"Spiritually blown out, so to speak!"
"No, but seriously, without joking: do you think there is anything in it?"
She looked at him again.
"Physically wasting?" she said. "I see you getting fatter, and I'm not wasting myself. Do you think the sun is smaller than he used to be? He's not to me. And I suppose the apple Adam offered Eve wasn't really much bigger, if any, than one of our orange pippins. Do you think it was?"
"Well, hear how he goes on: 'It is thus slowly passing, with a slowness inconceivable in our measures of time, to new creative conditions, amid which the physical world, as we at present know it, will be represented by a ripple barely to be distinguished from nonentity.'"
She listened with a glisten of amusement. All sorts of improper things suggested themselves. But she only said:
"What silly hocus-pocus! As if his little conceited consciousness could know what was happening as slowly as all that! It only means he's a physical failure on the earth, so he wants to make the whole universe a physical failure. Priggish little impertinence!"
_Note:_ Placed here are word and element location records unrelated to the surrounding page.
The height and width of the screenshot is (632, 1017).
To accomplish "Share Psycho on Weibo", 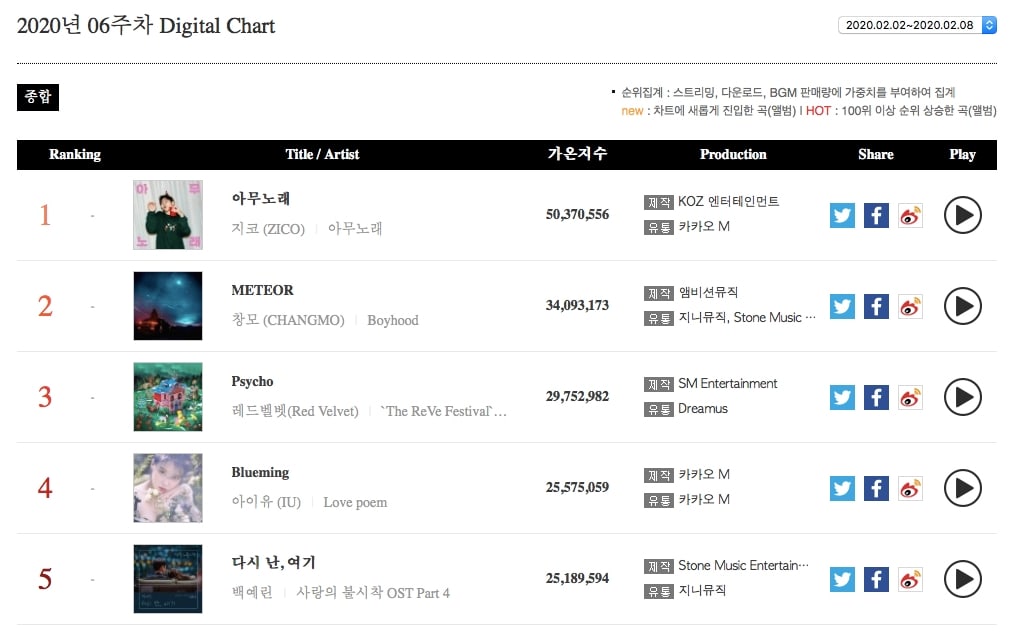I will pyautogui.click(x=910, y=397).
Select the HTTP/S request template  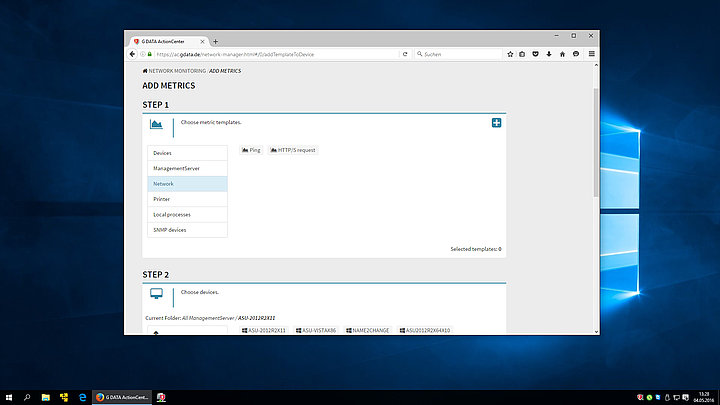(x=293, y=150)
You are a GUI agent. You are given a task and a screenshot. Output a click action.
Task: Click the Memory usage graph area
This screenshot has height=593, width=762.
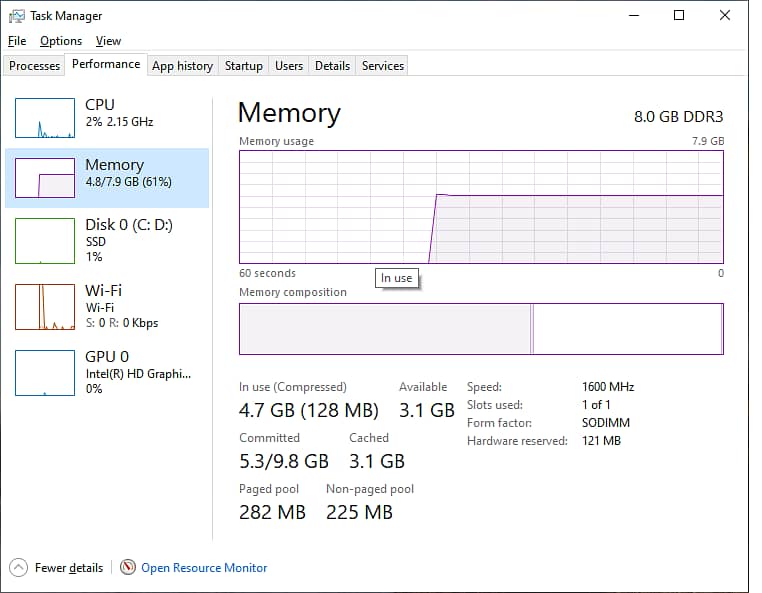pos(480,207)
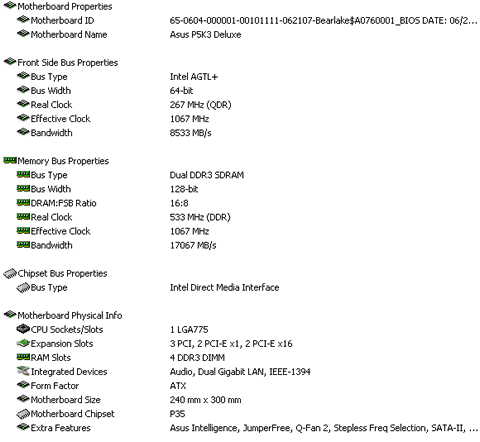
Task: Click the Memory Bus Properties RAM icon
Action: point(10,161)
"Oh, but listen! Don't interrupt the great man's solemn words! 'The present type of order in the world has risen from an unimaginable past, and will find its grave in an unimaginable future. There remains the inexhaustive realm of abstract forms, and creativity with its shifting character ever determined afresh by its own creatures, and God, upon whose wisdom all forms of order depend.' There, that's how he winds up!"
Connie sat listening contemptuously.
"He's spiritually blown out," she said. "What a lot of stuff! Unimaginables, and types of order in graves, and realms of abstract forms, and creativity with a shifty character, and God mixed up with forms of order! Why it's idiotic!"